ここに来たのはイリスを送り届けるという名目で、エッフェンベルク伯爵と協議するためで、内容は獣人奴隷たちの処遇についてだ。
主役の一人である伯爵は戦勝式典、パレード、園遊会と続き、やや疲れが見えるが、機嫌よく協議に応じてくれた。
「獣人たちについて、クラース宰相が横槍を入れてきたと聞いたが」
「ええ。父から聞いたのですが、彼らをラウシェンバッハ子爵領に入植させるのはおかしいのではないかと言っているらしいのです。まだ明確に言ったわけではないようですが、獣人奴隷は戦利品であり、戦いに貢献していないラウシェンバッハ家が保有するのはおかしいという話のようです」
父リヒャルトは宰相府の役人であり、マルクトホーフェン侯爵派の宰相が、反侯爵派である我々に対して嫌がらせを行ってきたことを知り、情報を流してくれたのだ。

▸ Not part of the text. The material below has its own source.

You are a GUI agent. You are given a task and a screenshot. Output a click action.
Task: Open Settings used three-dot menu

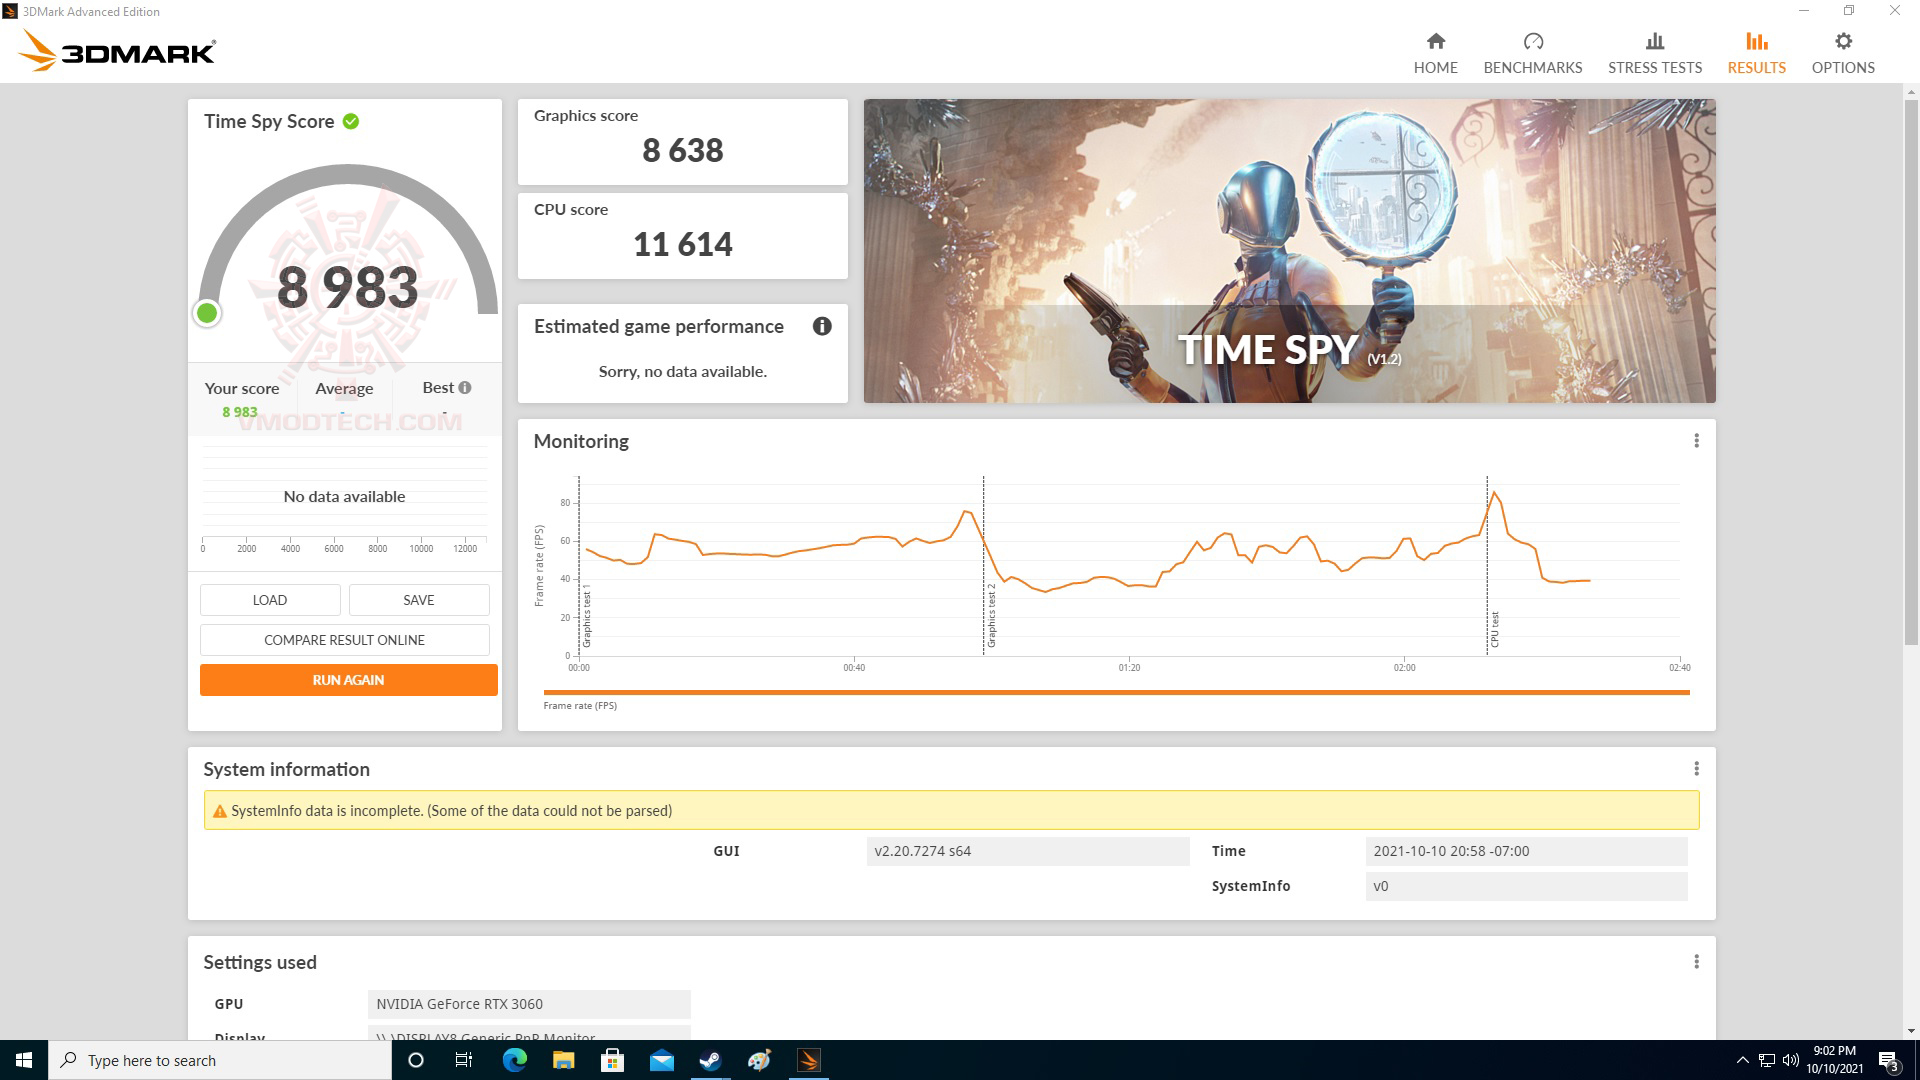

宰相が言ったとされる話を聞き、伯爵は疑問を口にした。
「ラウシェンバッハ家が貢献していないという主張は受け入れるとしても、そもそも我が国は奴隷制度を否定しているのだ。無論、他国で購入し持ち込んだ奴隷の所有権は認めているが、自ら投降し我が国に属したいと言ってきた彼らを、奴隷として扱うのは国の方針と合っていないと思うのだが」
グライフトゥルム王国は基本的に奴隷制度を認めていない。
理由は人権を尊重するといった高尚なものではなく、過去に
その際、高利貸しと結託し、悪辣な方法で奴隷に落としたため、家族を奪われた平民たちが暴動を起こし、領民を失った騎士爵も同調し、大規模な内乱に発展しそうなほど治安が悪化した。そのため、奴隷制度自体を違法とし、犯罪奴隷以外の奴隷は認めないと定めた。
「閣下のおっしゃる通りですが、それが分かっておられるから、宰相閣下は明言せずに匂わせているのでしょう」
イリスが話に加わってきた。
「それなら無視してもいいのではなくて? あの人たちは王国の民になったのだから、王国のどこに行こうと問題ないと思うのだけど」
王国では平民に国内移動の制限はない。
もちろん、身分証明書を領主や代官に発行してもらい、関所を通る必要があるが、身分証明書さえ持っていれば、移動を妨げることはできないのだ。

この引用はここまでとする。